Top of EXTRACTED ENTRIES
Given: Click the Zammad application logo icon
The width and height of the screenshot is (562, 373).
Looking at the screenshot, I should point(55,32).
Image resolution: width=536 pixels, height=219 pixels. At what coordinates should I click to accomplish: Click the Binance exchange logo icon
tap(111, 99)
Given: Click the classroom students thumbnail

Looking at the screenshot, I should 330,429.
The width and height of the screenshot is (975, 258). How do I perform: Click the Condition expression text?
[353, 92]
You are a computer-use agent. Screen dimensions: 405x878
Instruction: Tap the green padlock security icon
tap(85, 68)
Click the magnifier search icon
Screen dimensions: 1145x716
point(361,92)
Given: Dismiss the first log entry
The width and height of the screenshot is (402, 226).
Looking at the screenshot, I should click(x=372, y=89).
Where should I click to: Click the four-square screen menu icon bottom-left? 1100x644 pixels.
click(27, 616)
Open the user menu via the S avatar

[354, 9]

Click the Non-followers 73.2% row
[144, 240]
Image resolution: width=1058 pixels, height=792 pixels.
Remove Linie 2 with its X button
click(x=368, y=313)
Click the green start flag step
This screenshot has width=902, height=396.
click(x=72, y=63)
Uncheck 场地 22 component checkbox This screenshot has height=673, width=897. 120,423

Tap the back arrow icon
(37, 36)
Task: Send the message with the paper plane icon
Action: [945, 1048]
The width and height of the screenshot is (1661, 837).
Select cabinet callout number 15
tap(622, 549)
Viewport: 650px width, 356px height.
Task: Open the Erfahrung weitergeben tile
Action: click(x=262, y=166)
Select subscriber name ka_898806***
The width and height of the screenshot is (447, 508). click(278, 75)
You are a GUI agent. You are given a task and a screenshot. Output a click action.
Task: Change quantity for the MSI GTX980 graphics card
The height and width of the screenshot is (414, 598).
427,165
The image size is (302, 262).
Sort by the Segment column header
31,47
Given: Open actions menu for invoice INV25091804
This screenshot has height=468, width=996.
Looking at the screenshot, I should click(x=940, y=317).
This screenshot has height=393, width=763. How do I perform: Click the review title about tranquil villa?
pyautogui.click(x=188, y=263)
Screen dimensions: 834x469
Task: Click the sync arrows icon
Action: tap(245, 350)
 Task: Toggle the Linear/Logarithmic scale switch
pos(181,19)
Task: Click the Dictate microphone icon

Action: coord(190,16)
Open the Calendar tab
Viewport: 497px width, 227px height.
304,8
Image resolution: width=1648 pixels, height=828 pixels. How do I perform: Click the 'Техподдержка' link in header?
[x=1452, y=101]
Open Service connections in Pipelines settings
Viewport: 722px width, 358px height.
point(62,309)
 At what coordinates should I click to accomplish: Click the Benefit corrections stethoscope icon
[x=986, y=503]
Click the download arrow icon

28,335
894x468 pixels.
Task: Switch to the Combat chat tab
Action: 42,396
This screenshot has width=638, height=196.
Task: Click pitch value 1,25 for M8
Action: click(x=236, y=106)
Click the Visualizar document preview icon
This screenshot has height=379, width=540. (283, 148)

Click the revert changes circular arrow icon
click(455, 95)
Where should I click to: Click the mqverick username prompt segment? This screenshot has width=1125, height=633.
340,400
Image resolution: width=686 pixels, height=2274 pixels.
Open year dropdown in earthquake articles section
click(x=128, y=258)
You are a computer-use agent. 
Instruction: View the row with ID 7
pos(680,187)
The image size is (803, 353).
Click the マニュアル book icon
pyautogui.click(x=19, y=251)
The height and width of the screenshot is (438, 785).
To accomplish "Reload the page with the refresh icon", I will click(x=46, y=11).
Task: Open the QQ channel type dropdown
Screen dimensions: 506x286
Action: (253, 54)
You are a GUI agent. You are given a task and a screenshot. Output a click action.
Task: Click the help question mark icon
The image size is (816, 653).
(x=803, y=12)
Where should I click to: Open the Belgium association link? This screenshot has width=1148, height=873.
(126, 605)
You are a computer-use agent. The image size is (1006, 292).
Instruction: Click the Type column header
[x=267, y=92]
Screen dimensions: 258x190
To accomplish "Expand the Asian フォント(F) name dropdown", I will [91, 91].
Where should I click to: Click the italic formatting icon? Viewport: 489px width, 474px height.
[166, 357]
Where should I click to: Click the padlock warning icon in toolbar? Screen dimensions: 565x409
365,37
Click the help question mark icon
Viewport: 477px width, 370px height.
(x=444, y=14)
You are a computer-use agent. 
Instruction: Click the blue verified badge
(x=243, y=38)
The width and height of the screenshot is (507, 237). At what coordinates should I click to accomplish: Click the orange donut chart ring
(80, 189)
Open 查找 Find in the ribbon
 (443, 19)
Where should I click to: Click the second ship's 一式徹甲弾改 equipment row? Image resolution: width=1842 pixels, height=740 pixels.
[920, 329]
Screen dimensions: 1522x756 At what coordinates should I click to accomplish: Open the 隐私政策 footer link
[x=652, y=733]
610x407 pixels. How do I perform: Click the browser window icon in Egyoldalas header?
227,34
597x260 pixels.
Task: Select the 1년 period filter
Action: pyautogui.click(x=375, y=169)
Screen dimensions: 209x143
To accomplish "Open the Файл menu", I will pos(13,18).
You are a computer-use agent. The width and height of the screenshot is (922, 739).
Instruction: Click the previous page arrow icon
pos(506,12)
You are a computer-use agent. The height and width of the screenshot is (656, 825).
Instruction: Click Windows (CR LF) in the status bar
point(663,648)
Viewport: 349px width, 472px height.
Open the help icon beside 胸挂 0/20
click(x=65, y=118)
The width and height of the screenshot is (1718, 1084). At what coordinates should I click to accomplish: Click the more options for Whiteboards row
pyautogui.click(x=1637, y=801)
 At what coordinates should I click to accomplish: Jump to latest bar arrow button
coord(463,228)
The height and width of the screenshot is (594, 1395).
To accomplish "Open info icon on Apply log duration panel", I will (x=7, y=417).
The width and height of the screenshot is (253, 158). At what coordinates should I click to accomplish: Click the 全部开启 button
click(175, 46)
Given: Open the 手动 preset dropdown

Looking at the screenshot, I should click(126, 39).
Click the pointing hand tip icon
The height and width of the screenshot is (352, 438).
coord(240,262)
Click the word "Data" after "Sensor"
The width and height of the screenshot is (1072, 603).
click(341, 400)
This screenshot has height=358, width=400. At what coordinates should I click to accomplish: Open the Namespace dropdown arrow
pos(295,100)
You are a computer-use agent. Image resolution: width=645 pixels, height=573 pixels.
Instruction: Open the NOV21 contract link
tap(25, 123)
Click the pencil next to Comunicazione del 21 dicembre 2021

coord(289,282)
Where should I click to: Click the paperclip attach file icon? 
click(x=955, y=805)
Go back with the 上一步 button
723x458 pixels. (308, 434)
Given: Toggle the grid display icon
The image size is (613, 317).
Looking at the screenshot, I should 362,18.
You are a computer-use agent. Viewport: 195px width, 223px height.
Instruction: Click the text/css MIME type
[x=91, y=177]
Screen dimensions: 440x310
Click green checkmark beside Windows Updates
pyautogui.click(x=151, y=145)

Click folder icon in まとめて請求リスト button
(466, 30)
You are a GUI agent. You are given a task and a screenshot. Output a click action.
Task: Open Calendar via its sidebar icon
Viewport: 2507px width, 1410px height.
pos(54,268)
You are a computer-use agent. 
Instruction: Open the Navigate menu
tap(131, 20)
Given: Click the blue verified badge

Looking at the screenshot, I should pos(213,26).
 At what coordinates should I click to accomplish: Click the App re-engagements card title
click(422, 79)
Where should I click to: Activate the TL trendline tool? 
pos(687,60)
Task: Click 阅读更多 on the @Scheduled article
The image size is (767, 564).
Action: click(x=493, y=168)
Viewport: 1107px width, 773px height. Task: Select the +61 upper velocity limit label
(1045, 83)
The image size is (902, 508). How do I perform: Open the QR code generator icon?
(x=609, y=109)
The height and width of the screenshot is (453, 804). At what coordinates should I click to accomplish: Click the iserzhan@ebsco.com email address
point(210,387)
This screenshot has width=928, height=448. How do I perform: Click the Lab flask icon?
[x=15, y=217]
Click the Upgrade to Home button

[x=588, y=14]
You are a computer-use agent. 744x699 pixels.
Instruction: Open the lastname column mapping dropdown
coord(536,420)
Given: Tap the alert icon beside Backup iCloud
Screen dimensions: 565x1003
Bottom of EXTRACTED ENTRIES
TASK: Lines above containing "question": give their number only.

OUTPUT: 2